(DATA TO PROCESS begins)

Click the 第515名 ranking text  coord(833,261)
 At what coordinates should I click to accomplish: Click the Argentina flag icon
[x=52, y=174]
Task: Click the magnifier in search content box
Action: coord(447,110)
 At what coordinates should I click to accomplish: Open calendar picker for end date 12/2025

(DATA TO PROCESS ends)
(DATA TO PROCESS begins)

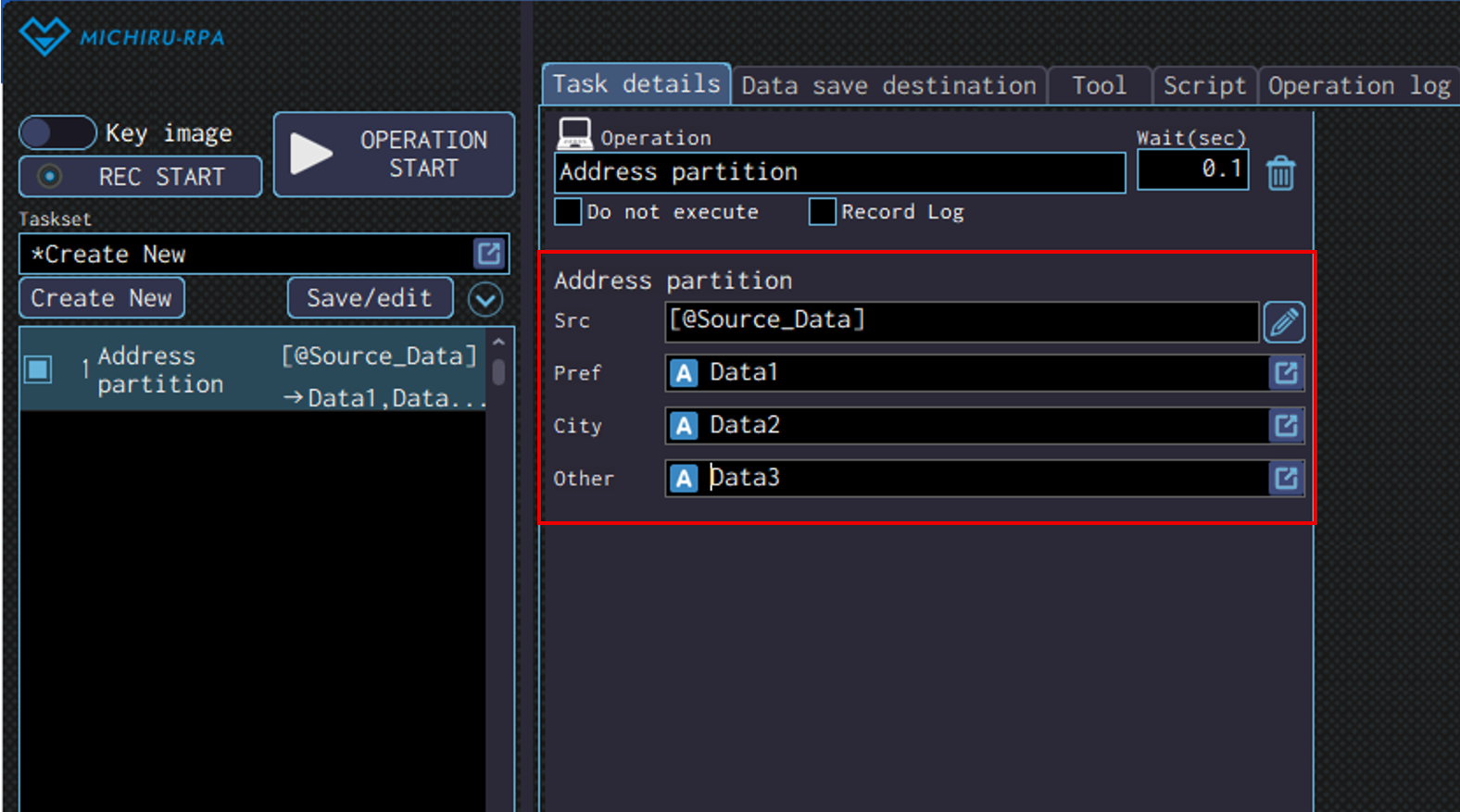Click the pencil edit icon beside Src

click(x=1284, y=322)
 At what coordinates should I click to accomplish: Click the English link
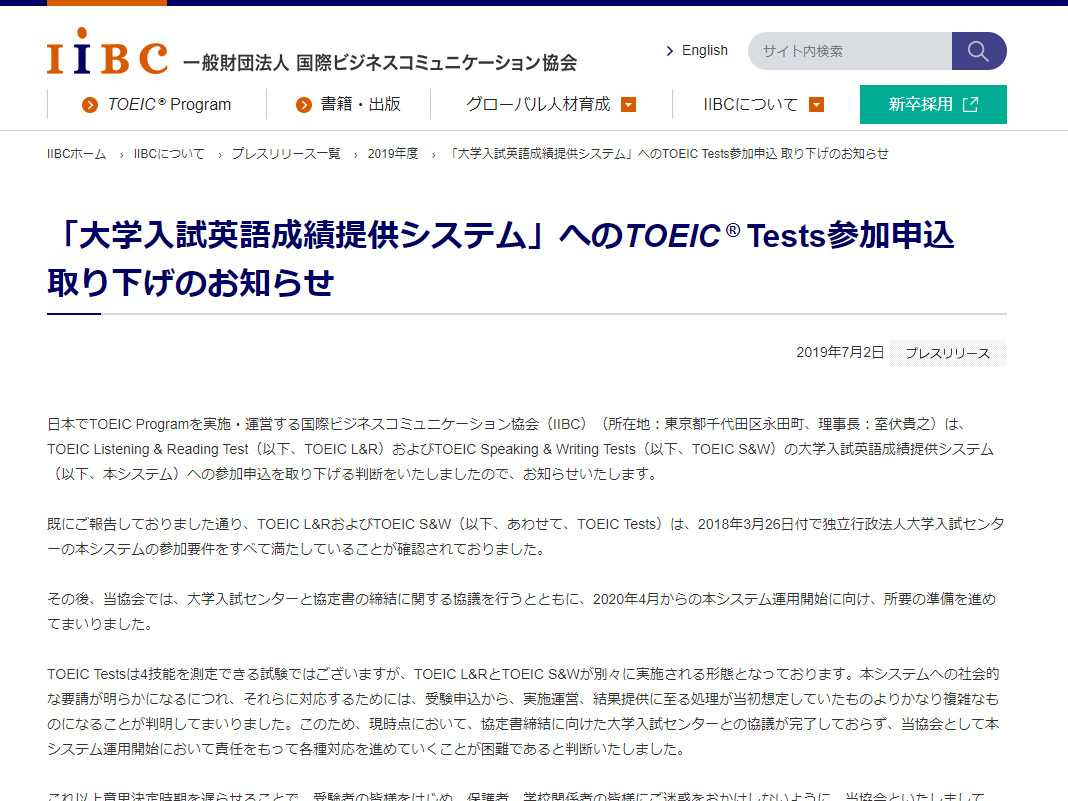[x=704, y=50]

(DATA TO PROCESS ends)
(DATA TO PROCESS begins)

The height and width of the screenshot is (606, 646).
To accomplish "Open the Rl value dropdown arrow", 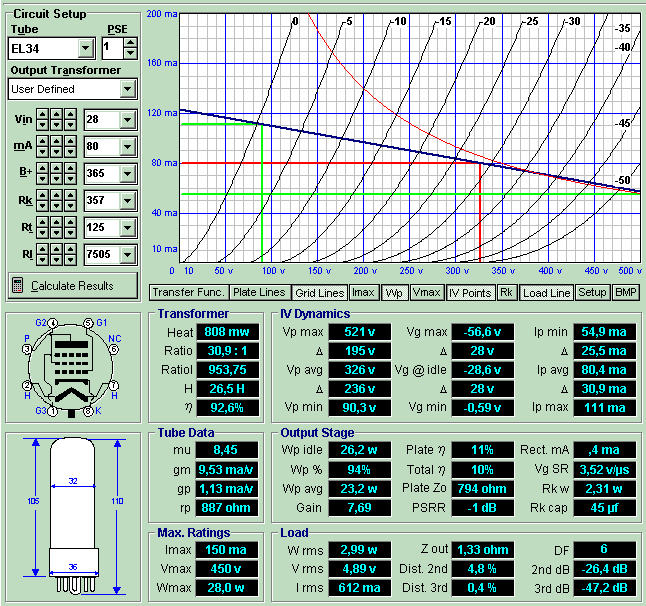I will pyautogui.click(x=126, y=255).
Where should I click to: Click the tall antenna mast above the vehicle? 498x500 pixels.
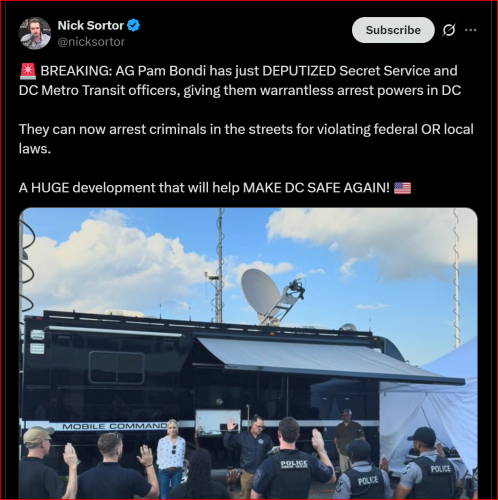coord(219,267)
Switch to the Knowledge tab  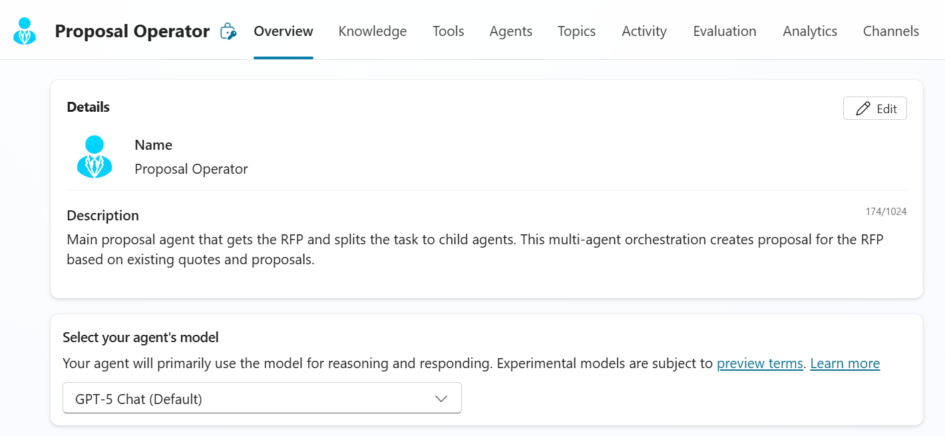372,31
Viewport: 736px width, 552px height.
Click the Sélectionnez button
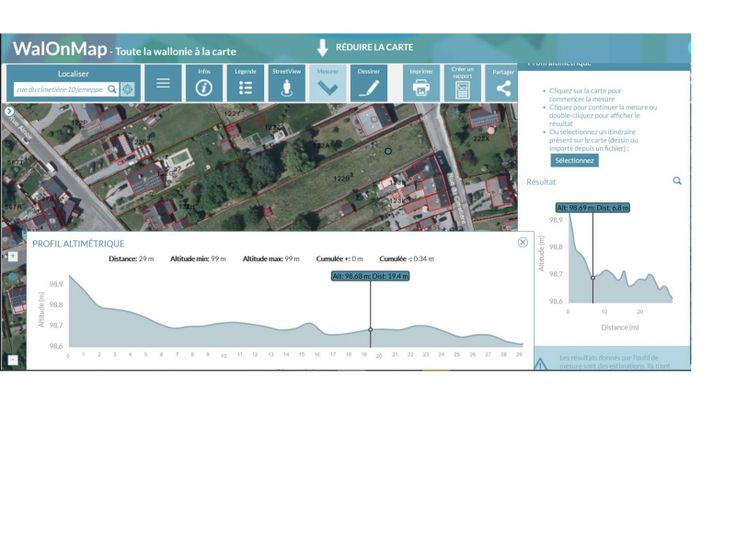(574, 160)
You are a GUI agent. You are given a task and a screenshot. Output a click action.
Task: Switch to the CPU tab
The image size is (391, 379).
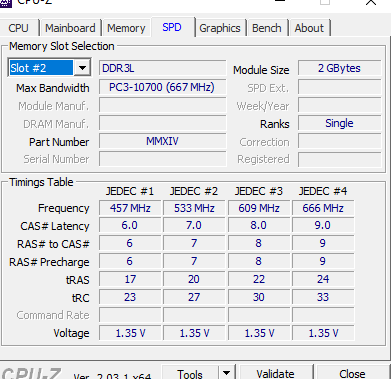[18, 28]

(DATA TO PROCESS ends)

# EXERCISE:
Reproduce exactly the section above that begins at the line containing "Argentina flag icon" and ends at the line containing "At what coordinates should I click to accomplish: Open", leaving out all other lines.

# EXERCISE RESULT:
 At what coordinates should I click to accomplish: Click the Argentina flag icon
[x=52, y=174]
Task: Click the magnifier in search content box
Action: coord(447,110)
 At what coordinates should I click to accomplish: Open calendar picker for end date 12/2025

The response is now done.